Türkischer wm-traum zerplatzt: zukunft von montella ungewiss
Die Ernüchterung ist perfekt: Die türkische Nationalmannschaft ist nach nur drei Spielen bei der WM 2026 ausgeschieden. Nach zwei deutlichen Niederlagen in der Gruppenphase steht der Verband vor schwierigen Entscheidungen – vor allem bezüglich des Trainers Vinzenzo Montella.
Präsident hacıosmanoğlu verteidigt sein team
Während die türkische Presse einen Sturm der Kritik entfacht hat, zeigt sich der Verbandspräsident İbrahim Hacıosmanoğlu unnachgiebig. Er bekräftigt die Unterstützung für Montella und sein Team. „Wir stehen hinter dem Trainer und den Spielern“, erklärte er deutlich. „Man kann nicht einfach mal eben 15 Spieler austauschen und einen neuen Trainer installieren. Das ist nicht der Weg.“ Ein radikaler Umbruch scheint ausgeschlossen, zumindest vorerst.

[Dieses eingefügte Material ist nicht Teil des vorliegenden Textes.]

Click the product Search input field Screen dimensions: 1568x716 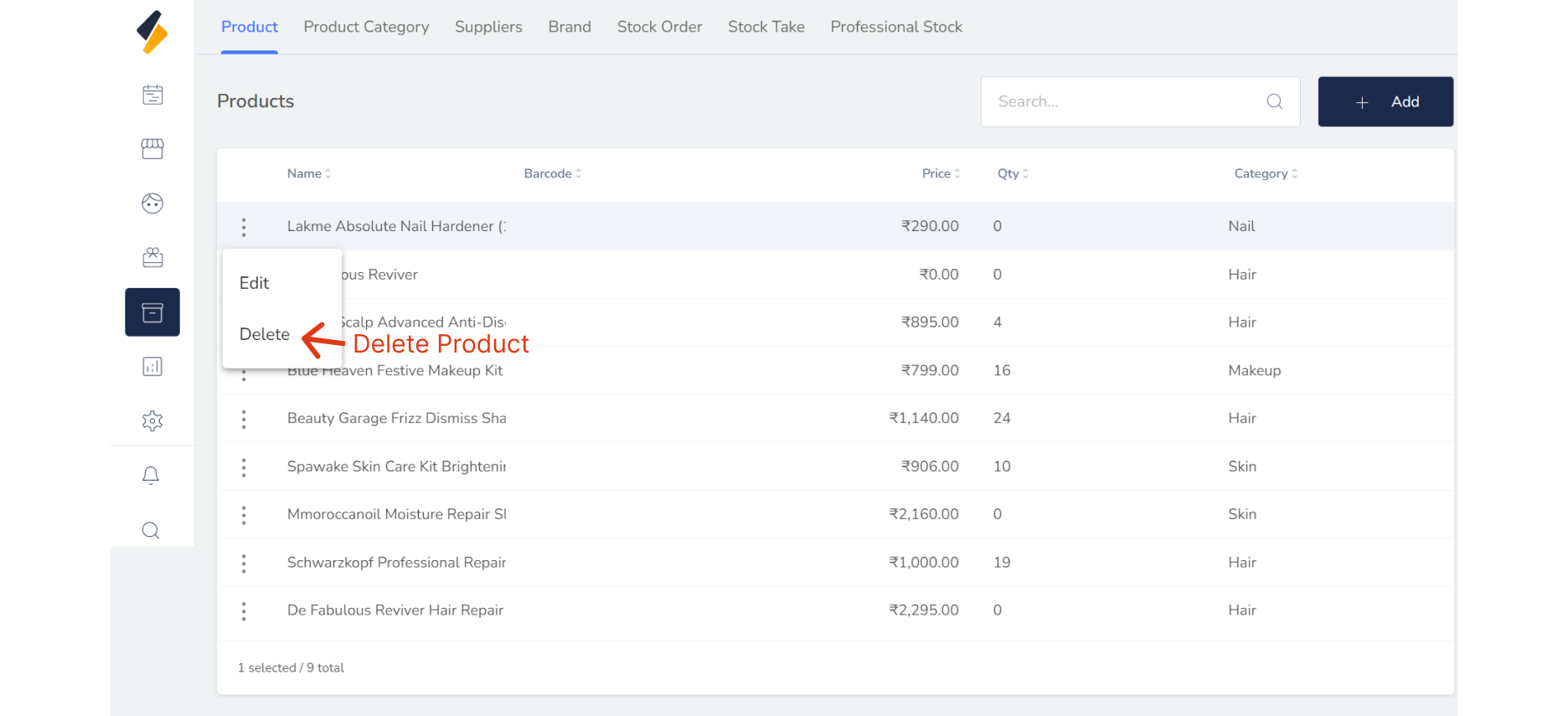[1122, 101]
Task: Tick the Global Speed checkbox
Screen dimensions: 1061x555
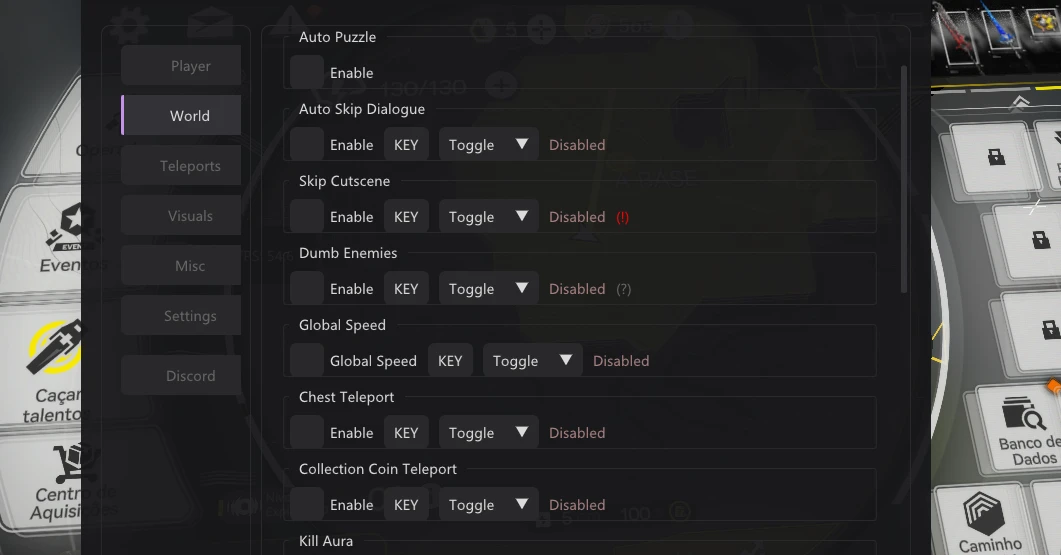Action: 307,361
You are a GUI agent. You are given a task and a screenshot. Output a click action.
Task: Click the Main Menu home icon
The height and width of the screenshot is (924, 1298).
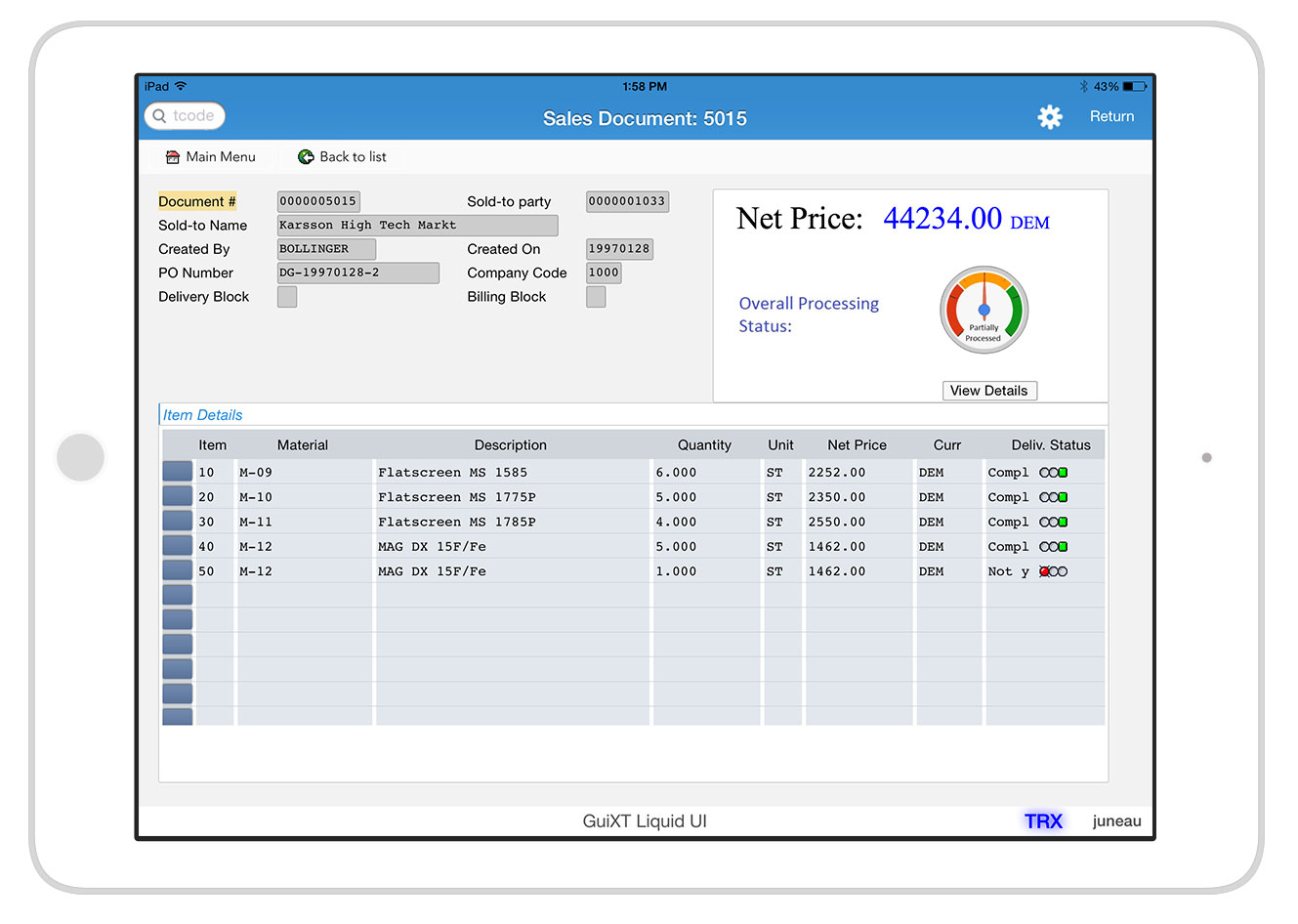click(x=173, y=157)
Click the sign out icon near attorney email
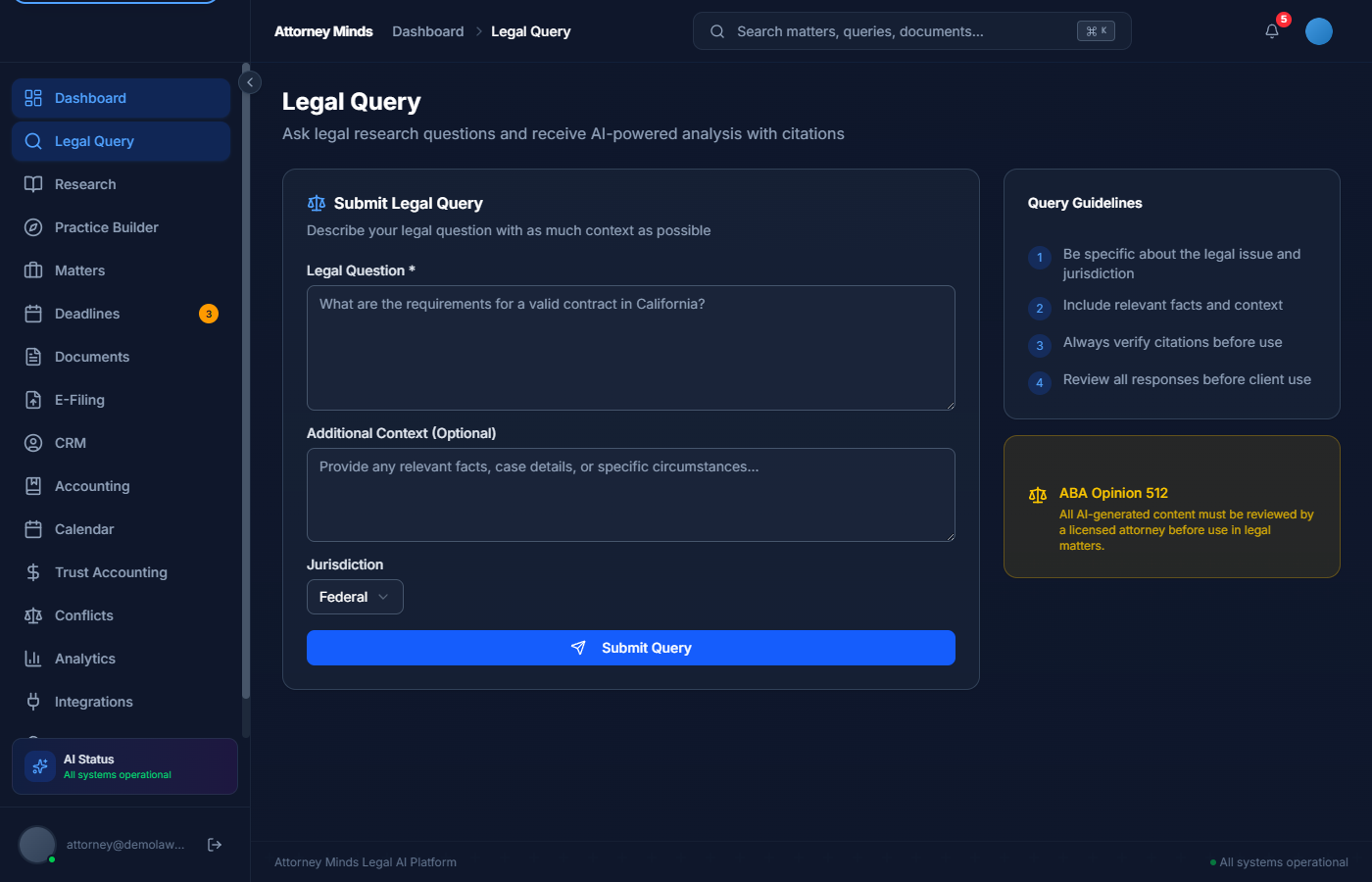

Die Enttäuschung im türkischen Lager ist immens. Spieler wie auch Fans trauern um den zerplatzten Traum von einem erfolgreichen WM-Turnier. Der frühe Aus wirft Fragen nach der Zukunft des türkischen Fußballs auf und lässt die Fans frustriert zurück.

Montellas bilanz: höhen und tiefen
Montella übernahm das Ruder im September 2023 und legte mit drei Siegen in Folge einen vielversprechenden Start in die EM-Qualifikation hin. Bei der EM 2024 erreichte das Team das Viertelfinale, scheiterte dort jedoch knapp an den Niederlanden. Der Weg zur WM 2026 über die Playoff-Spiele schien ein neuer Anfang zu markieren, doch die Realität sah anders aus.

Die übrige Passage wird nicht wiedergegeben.